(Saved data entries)
---
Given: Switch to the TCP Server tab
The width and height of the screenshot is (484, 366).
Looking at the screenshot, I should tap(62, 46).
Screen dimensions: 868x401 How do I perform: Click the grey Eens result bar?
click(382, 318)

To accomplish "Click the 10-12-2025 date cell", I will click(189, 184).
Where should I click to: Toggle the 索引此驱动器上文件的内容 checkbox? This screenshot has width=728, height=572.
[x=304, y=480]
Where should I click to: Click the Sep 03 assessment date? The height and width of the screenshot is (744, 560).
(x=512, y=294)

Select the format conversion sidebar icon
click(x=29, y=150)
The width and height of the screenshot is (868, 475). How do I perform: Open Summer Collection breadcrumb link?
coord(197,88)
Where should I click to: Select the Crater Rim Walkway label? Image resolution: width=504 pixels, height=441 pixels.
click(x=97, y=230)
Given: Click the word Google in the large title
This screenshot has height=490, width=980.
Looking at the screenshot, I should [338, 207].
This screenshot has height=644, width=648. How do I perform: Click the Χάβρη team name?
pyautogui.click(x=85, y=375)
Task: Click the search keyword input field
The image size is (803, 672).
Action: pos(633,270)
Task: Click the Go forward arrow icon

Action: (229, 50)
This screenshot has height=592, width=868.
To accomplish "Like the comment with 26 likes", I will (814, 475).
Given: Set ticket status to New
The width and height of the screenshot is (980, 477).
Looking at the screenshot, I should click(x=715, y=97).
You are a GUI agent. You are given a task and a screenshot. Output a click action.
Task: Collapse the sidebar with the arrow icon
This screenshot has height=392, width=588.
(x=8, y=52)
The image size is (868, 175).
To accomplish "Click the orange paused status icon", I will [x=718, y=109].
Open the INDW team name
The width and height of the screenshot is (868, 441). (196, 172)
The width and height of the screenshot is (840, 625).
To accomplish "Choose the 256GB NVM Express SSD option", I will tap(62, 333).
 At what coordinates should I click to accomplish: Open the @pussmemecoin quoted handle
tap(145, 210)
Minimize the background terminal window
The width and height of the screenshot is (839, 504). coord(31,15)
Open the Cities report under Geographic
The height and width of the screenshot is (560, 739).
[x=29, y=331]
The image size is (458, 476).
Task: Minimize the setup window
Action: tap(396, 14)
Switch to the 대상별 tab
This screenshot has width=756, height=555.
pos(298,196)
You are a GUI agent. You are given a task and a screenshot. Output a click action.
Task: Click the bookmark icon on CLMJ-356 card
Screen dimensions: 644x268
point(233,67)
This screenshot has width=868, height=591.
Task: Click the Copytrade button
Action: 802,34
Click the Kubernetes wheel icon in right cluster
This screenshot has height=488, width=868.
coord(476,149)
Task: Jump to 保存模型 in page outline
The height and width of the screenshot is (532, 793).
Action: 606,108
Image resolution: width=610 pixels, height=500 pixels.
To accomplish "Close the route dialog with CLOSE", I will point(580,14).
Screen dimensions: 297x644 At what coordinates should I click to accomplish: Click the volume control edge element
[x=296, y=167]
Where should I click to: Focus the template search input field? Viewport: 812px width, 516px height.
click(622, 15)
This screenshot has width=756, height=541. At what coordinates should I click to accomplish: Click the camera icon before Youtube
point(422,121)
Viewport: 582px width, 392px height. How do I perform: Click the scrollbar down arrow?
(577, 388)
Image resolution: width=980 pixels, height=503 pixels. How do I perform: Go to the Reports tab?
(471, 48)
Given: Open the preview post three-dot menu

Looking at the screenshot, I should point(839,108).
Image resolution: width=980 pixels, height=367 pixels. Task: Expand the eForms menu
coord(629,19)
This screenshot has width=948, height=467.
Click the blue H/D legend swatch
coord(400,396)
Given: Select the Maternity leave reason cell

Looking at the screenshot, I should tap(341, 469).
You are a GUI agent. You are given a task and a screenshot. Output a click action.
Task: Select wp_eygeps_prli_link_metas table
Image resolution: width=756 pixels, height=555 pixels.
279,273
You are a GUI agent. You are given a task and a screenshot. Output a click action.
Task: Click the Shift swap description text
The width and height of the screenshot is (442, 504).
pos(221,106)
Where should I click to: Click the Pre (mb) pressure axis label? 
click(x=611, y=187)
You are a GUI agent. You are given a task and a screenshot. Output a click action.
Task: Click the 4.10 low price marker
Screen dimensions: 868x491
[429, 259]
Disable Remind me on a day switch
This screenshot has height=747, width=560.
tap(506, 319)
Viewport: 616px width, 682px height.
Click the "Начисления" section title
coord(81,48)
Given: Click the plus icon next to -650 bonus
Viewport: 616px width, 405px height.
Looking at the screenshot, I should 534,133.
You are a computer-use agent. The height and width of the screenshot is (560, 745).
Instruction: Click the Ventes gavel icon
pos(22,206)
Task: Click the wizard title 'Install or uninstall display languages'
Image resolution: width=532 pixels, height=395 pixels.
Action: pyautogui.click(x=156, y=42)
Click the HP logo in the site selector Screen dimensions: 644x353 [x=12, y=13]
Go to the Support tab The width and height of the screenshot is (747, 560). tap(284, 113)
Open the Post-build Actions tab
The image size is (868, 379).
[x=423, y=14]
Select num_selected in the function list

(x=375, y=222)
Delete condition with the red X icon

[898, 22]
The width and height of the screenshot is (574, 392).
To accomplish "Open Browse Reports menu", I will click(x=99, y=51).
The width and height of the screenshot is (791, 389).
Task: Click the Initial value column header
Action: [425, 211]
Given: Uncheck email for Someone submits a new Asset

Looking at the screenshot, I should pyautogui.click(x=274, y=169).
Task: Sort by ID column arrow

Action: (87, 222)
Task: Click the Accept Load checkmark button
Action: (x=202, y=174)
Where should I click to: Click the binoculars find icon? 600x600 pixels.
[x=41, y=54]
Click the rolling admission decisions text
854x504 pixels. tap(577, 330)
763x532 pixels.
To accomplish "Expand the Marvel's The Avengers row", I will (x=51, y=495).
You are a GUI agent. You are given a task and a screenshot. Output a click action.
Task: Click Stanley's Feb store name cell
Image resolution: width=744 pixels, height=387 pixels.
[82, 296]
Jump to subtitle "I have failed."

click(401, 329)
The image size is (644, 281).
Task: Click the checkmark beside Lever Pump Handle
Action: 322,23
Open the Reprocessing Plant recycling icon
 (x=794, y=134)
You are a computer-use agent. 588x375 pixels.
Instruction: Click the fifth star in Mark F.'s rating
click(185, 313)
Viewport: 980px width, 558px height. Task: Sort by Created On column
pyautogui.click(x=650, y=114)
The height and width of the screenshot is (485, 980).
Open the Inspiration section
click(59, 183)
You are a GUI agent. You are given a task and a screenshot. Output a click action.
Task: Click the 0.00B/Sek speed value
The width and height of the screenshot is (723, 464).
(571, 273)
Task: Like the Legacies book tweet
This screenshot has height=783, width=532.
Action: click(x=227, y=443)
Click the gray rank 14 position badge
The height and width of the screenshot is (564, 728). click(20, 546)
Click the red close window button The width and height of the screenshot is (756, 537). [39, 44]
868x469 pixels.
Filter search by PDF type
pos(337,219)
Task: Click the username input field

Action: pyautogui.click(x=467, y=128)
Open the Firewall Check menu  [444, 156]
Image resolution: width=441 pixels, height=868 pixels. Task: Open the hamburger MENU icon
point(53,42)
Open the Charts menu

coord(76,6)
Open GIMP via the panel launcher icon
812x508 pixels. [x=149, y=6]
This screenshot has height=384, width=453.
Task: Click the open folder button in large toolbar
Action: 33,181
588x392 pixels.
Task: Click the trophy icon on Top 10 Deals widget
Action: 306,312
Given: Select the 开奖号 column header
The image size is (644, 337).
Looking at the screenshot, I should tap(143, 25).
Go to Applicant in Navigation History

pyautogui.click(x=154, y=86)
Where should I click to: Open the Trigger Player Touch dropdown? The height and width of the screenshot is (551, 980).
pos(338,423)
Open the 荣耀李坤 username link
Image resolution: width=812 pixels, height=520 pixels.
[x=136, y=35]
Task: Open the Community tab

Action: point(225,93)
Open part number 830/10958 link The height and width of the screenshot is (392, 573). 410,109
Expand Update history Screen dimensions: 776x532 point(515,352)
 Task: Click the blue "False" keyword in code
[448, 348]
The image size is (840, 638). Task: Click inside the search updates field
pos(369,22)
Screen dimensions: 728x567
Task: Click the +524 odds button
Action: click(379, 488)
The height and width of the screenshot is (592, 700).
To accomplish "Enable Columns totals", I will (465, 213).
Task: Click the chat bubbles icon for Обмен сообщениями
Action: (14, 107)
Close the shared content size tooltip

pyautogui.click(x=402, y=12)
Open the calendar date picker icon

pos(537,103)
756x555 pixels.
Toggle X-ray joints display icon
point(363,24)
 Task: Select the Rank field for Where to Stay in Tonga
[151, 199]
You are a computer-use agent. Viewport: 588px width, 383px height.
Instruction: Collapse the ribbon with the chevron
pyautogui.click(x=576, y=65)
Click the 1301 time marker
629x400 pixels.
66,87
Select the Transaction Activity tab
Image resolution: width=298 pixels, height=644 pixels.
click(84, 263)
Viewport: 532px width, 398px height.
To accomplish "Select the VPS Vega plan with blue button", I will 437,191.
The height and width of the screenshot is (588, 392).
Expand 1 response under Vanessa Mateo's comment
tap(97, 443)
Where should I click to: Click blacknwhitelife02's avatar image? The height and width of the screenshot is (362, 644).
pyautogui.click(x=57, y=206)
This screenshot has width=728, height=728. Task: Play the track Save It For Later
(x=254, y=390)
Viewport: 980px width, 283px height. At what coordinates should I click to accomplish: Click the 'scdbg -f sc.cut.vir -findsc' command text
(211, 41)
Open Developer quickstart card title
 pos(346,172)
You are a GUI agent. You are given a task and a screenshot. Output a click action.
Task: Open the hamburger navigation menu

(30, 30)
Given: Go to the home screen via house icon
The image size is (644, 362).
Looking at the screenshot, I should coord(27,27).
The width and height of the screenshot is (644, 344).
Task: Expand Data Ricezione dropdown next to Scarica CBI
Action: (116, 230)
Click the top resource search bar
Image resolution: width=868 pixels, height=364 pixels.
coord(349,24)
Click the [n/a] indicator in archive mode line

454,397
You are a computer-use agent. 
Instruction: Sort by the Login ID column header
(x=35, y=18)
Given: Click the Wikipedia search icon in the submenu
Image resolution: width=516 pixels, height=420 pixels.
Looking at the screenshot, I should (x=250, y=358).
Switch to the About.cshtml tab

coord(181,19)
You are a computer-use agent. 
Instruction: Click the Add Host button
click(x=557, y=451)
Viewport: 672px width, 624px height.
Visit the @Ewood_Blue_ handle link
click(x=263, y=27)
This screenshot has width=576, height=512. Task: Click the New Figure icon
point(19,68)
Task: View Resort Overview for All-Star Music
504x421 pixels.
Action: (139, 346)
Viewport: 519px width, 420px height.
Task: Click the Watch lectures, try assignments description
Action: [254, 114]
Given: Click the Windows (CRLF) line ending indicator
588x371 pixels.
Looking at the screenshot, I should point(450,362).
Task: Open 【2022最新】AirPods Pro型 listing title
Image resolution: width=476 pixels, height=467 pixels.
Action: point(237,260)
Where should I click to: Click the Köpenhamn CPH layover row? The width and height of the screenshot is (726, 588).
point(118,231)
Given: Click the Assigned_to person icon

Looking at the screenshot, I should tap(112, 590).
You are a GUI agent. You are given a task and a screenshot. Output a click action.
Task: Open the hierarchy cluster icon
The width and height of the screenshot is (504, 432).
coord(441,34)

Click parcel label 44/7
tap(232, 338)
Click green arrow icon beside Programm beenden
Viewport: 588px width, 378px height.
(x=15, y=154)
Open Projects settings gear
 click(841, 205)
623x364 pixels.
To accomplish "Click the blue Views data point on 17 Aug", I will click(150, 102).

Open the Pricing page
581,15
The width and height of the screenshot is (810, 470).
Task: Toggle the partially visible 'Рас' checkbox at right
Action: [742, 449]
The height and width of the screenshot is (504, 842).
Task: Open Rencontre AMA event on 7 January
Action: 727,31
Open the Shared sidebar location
---
The lines to return are those in the entries above that hold "cluster".

Click the Kubernetes wheel icon in right cluster
Task: Open the hierarchy cluster icon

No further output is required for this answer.